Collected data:
╔══
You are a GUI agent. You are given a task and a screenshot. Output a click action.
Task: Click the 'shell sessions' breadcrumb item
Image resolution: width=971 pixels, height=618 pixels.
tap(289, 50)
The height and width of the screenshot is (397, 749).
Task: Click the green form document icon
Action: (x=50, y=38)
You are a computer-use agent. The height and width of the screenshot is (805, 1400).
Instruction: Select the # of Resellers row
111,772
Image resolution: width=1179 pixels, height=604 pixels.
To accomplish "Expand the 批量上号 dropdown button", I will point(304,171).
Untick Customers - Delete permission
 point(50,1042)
╚══
#### Problem description:
The answer is the data above, retyped exactly in full.

#### Solution to this problem:
You are a GUI agent. You are given a task and a screenshot. Output a click action.
Task: Click the 'shell sessions' breadcrumb item
Image resolution: width=971 pixels, height=618 pixels.
tap(289, 50)
The height and width of the screenshot is (397, 749).
Task: Click the green form document icon
Action: (x=50, y=38)
You are a computer-use agent. The height and width of the screenshot is (805, 1400).
Instruction: Select the # of Resellers row
111,772
Image resolution: width=1179 pixels, height=604 pixels.
To accomplish "Expand the 批量上号 dropdown button", I will point(304,171).
Untick Customers - Delete permission
 point(50,1042)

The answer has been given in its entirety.